18 In my view, the facts described by the appellants do not fulfill the requirements of the Act. There is no issue of "substantive" versus "procedural" compliance. The requirement that disclosure occur in the form of a single document is not an empty formal requirement. The legislature clearly envisioned that the purpose of the legislation - i.e., ensuring that a decision to enter into a franchise agreement is an informed one - would best be fulfilled by giving prospective franchisees the opportunity to review a single document or documents, so that all the information is before them at the same time. It is simple common sense that people have more difficulty processing and assessing information given at different times, some of it orally, than they do information provided in a single, written document.
19 The language of the Act is unambiguous, and it is mandatory. It prescribes in clear and precise terms what is required. To give effect to the clear language used in this case does not produce an absurd result, and it fulfills the purpose of the legislation.
[15] In Dig This Garden, the Court of Appeal also considered the interplay between the rights provided in s. 6(1) and those provided in 6(2) of the Act. In that case, the franchisor had argued that the case fell within s. 6(1) because they did provide some information package, albeit an inadequate one. The franchisor therefore contended that there were "disclosure documents", even though they did not meet the s. 5 requirements, and thus the relevant time limit for service of a notice of recession was governed by s. 6(1). Since the franchisee's notice was delivered more than 14 months after the execution of the franchise agreement, the franchisor argued, the 60 day statutory deadline under 6(1) was not met.
[16] The Court of Appeal disagreed. It reasoned that s. 6(1) presupposes the existence of a single "disclosure document". The Court of Appeal agreed with the trial judge that disclosure could not be satisfied by several documents or orally. The Court further agreed that had the drafters of the legislation intended to provide a franchisor with an alternative method of satisfying the disclosure obligation, then the Act would have stated so. It does not.
[17] In the present case, based on the Franchise Agreement ultimately signed by the parties, the franchisor was 226 and the franchisee was the plaintiff. I am therefore called upon to consider whether the disclosure provided to the plaintiff by 226 was so deficient as to trigger the two year right of recission under s. 6(2) of the Wishart Act.
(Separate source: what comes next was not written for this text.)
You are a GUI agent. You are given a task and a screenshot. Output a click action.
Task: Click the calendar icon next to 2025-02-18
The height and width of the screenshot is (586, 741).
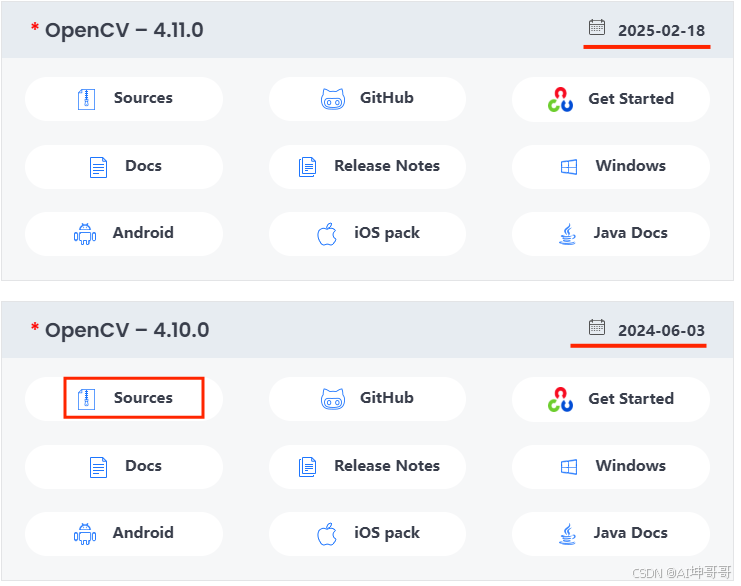point(596,27)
consequences of rescission
[51] Section 6(6) of the Wishart Act provides as follows:
- (6) The franchisor, or franchisor’s associate, as the case may be, shall, within 60 days of the effective date of the rescission,
(a) refund to the franchisee any money received from or on behalf of the franchisee, other than money for inventory, supplies or equipment;
(b) purchase from the franchisee any inventory that the franchisee had purchased pursuant to the franchise agreement and remaining at the effective date of rescission, at a price equal to the purchase price paid by the franchisee;
(c) purchase from the franchisee any supplies and equipment that the franchisee had purchased pursuant to the franchise agreement, at a price equal to the purchase price paid by the franchisee; and
(d) compensate the franchisee for any losses that the franchisee incurred in acquiring, setting up and operating the franchise, less the amounts set out in clauses (a) to (c).
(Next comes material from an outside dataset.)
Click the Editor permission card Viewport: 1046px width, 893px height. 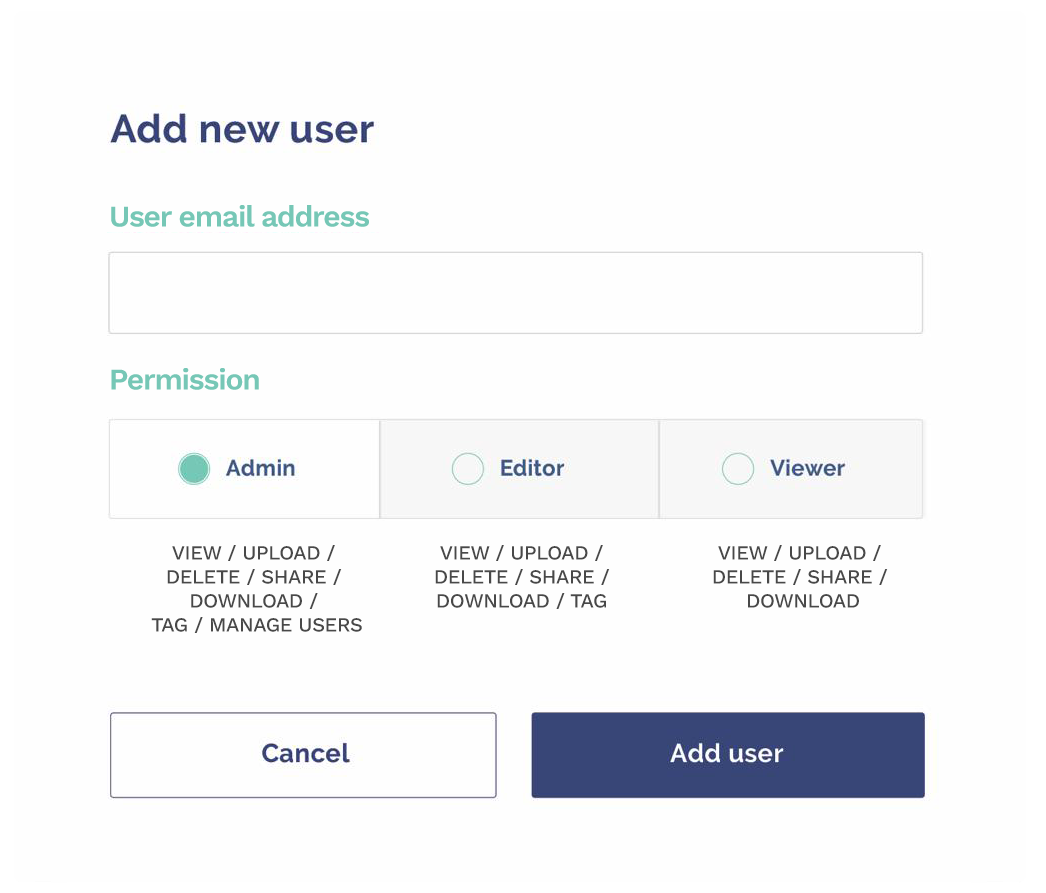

[52] On this motion for partial summary judgment, I have determined that a declaration should issue that the plaintiff validly exercised the right of rescission. That declaration of rescission should also extend to the sublease agreement and any other agreements signed by the plaintiff with the defendants in relation to the DeliMark Café franchise.
[53] Two questions remain: what amount is the plaintiff entitled to recover under s. 6(6) and who is liable to pay those sums?
[54] In relation to the latter question, 135 and Messrs. Andreakos and Palandra were included as co-defendants on the theory that they are all “franchisor`s associates” as defined in s. 1(1) of the Wishart Act. No specific submissions were made to me in relation to this aspect of the matter. It may be that this is a non-issue and that the defendants concede that all of 135, Mr. Andreakos and Mr. Palandra fall within the definition of “franchisor’s associates”. Should I be wrong in this assumption, I invite the parties to arrange a conference call with me to discuss a suitable method for addressing that issue.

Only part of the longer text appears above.